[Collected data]
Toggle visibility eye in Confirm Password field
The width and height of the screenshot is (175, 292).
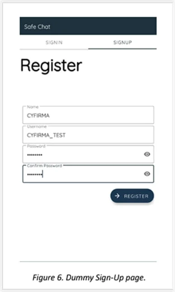pyautogui.click(x=147, y=174)
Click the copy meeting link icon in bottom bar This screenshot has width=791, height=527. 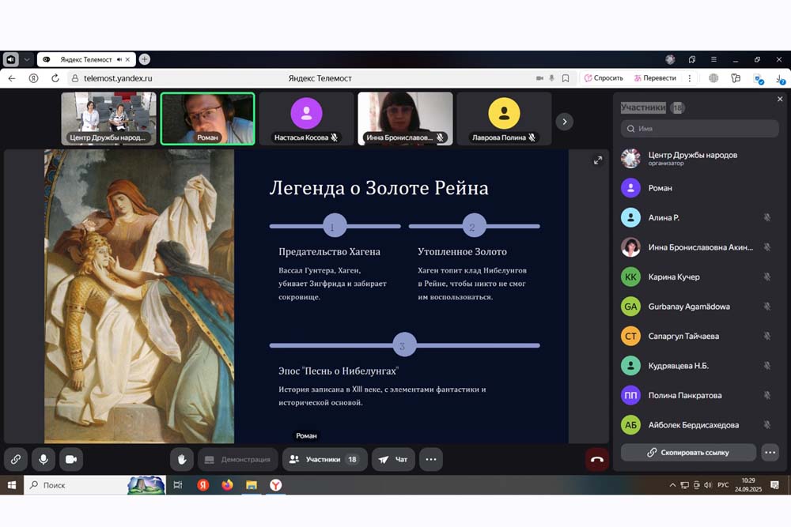pos(16,459)
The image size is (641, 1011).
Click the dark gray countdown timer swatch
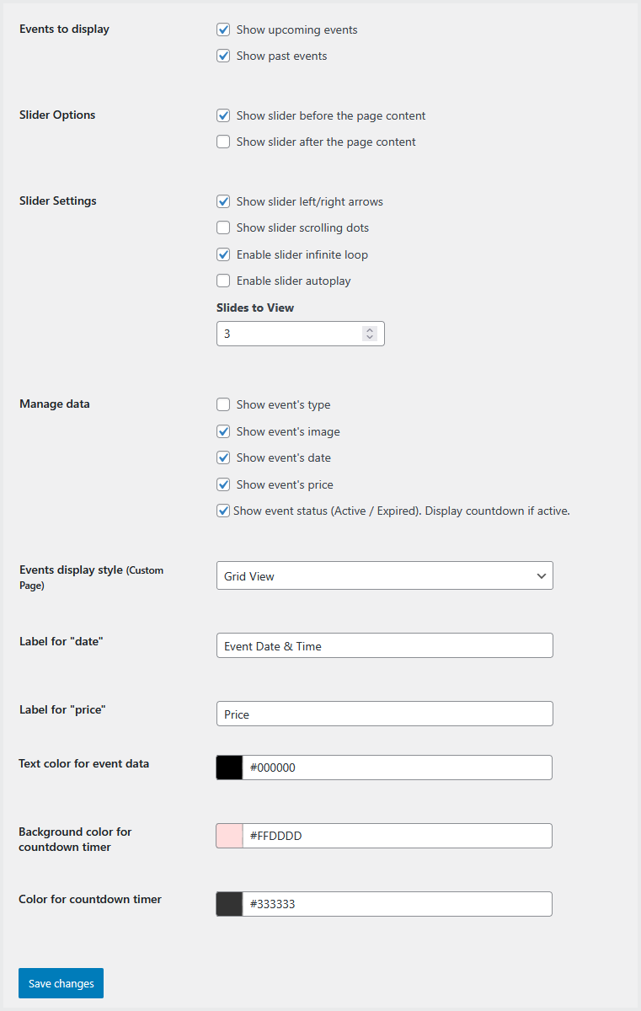coord(229,904)
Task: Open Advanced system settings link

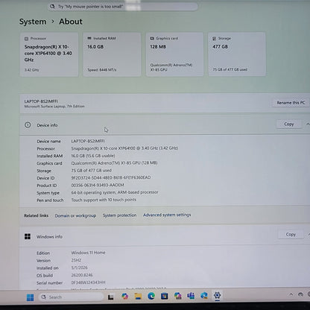Action: click(167, 215)
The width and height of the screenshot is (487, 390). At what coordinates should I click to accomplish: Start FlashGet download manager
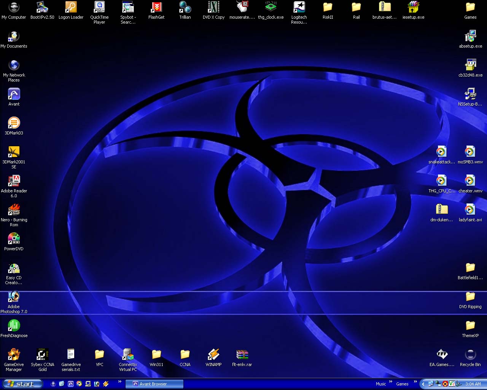coord(156,8)
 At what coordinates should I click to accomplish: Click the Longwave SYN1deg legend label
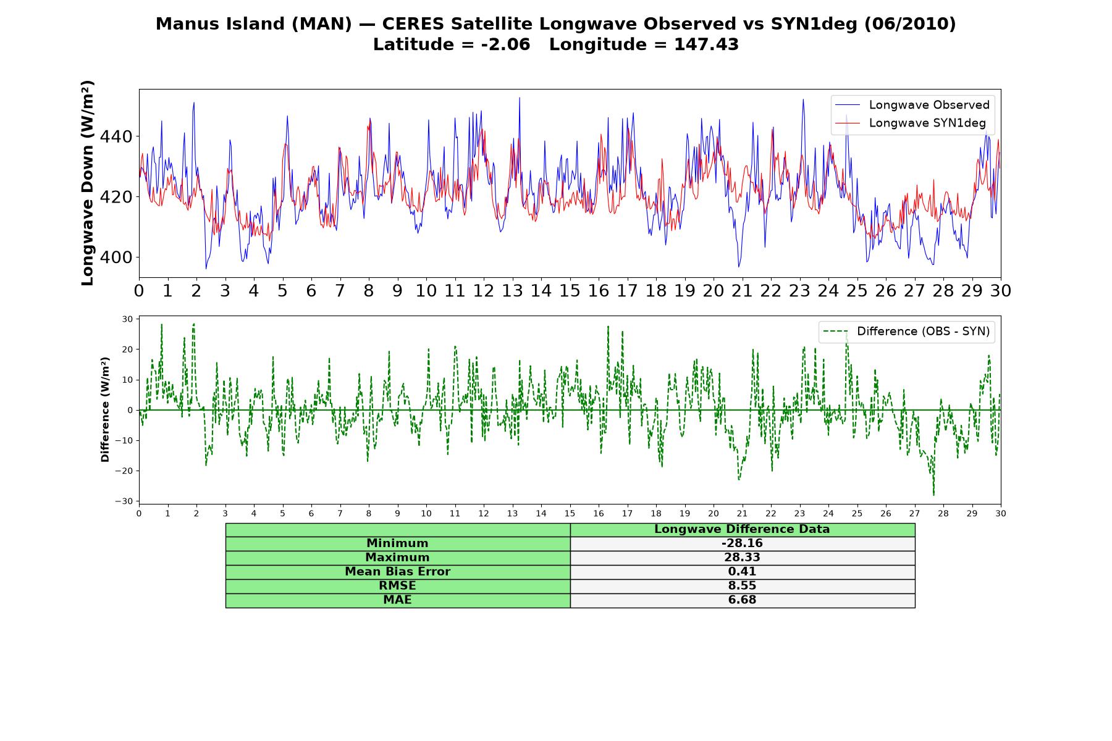tap(927, 123)
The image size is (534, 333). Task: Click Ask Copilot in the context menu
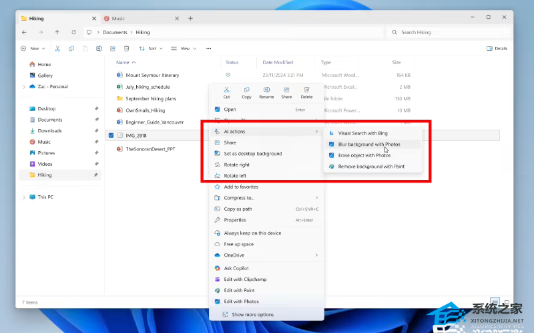click(236, 268)
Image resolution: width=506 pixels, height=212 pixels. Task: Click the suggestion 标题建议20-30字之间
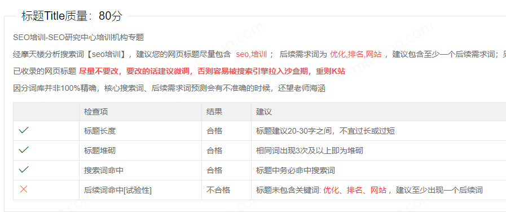click(325, 131)
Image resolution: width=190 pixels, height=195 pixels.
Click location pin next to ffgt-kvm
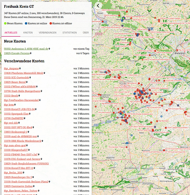15,105
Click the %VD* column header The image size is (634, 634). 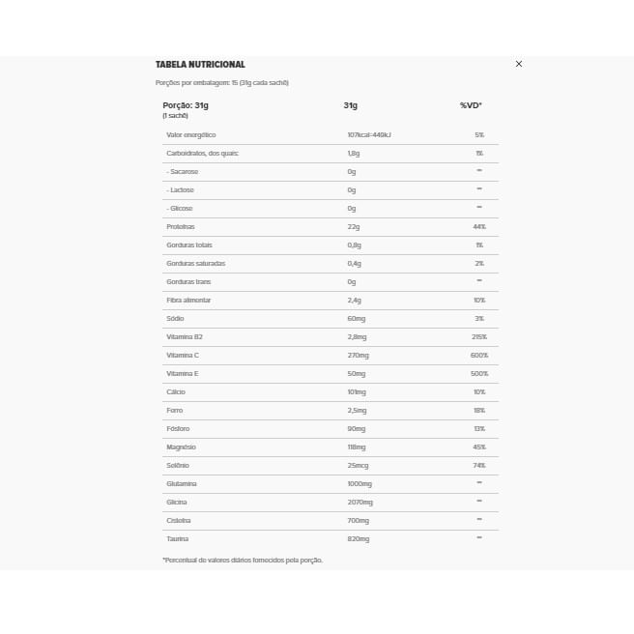click(471, 105)
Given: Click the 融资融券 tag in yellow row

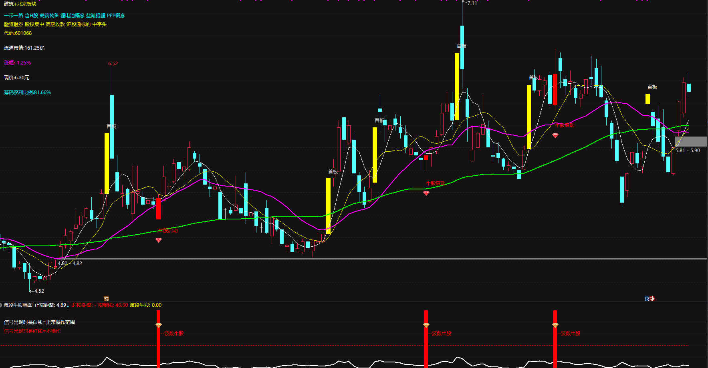Looking at the screenshot, I should pyautogui.click(x=14, y=24).
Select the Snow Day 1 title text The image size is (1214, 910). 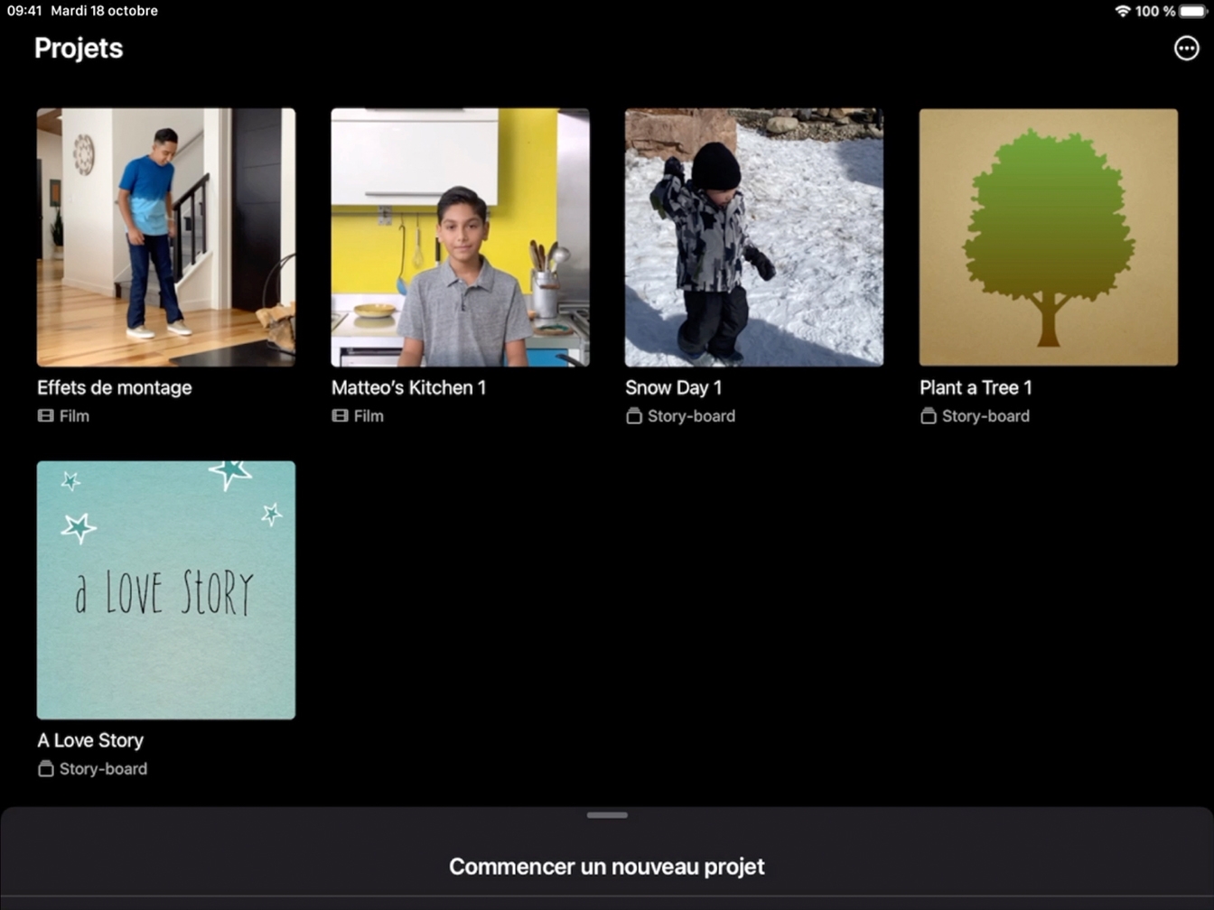pos(673,387)
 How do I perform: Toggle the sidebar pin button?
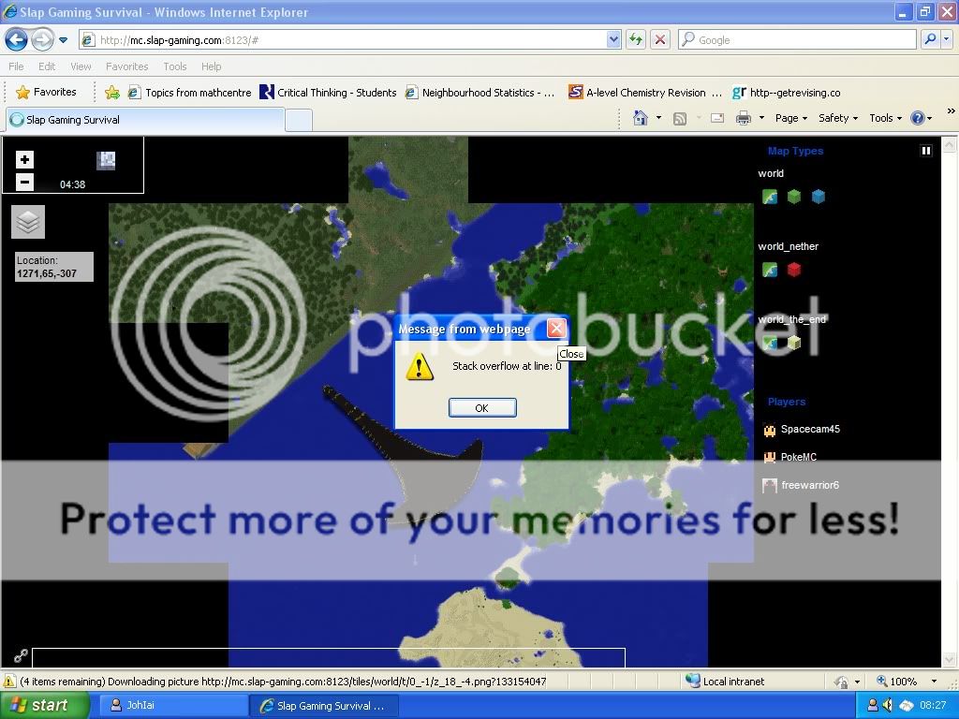(925, 151)
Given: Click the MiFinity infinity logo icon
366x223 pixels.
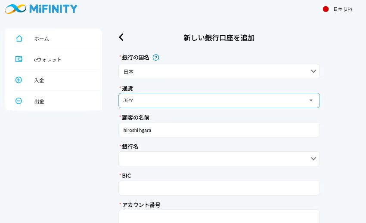Looking at the screenshot, I should (16, 9).
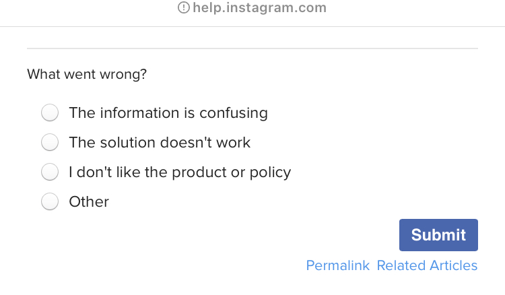Click "The solution doesn't work" label text
This screenshot has width=505, height=295.
pyautogui.click(x=160, y=143)
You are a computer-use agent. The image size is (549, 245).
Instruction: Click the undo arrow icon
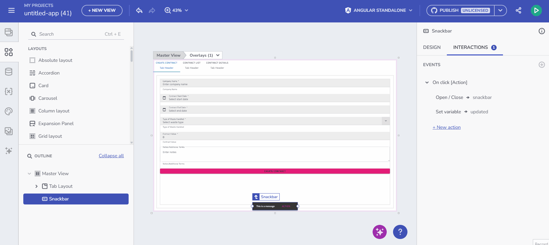[x=139, y=10]
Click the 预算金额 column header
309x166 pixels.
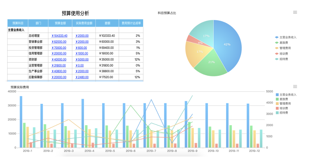pyautogui.click(x=60, y=23)
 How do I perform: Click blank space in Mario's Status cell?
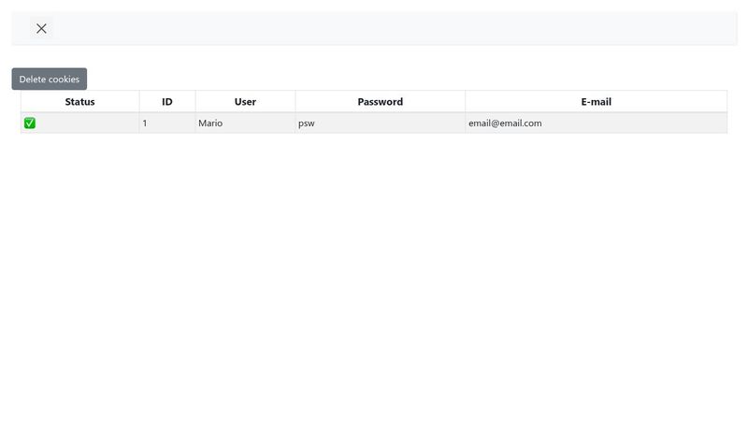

> **Brief**
Restate the data exactly, though only from the line that contains "How do I perform: Toggle" through its last line, both ends included and with the pictures left out.

> **Output for this task**
 How do I perform: Toggle the sidebar pin button?
(925, 151)
Given: Click the MiFinity infinity logo icon
366x223 pixels.
Looking at the screenshot, I should (16, 9).
Click "The solution doesn't work" label text
This screenshot has width=505, height=295.
pyautogui.click(x=160, y=143)
You are a computer-use agent. The image size is (549, 245).
Instruction: Click the undo arrow icon
[x=139, y=10]
Click the 预算金额 column header
309x166 pixels.
pyautogui.click(x=60, y=23)
 How do I perform: Click blank space in Mario's Status cell?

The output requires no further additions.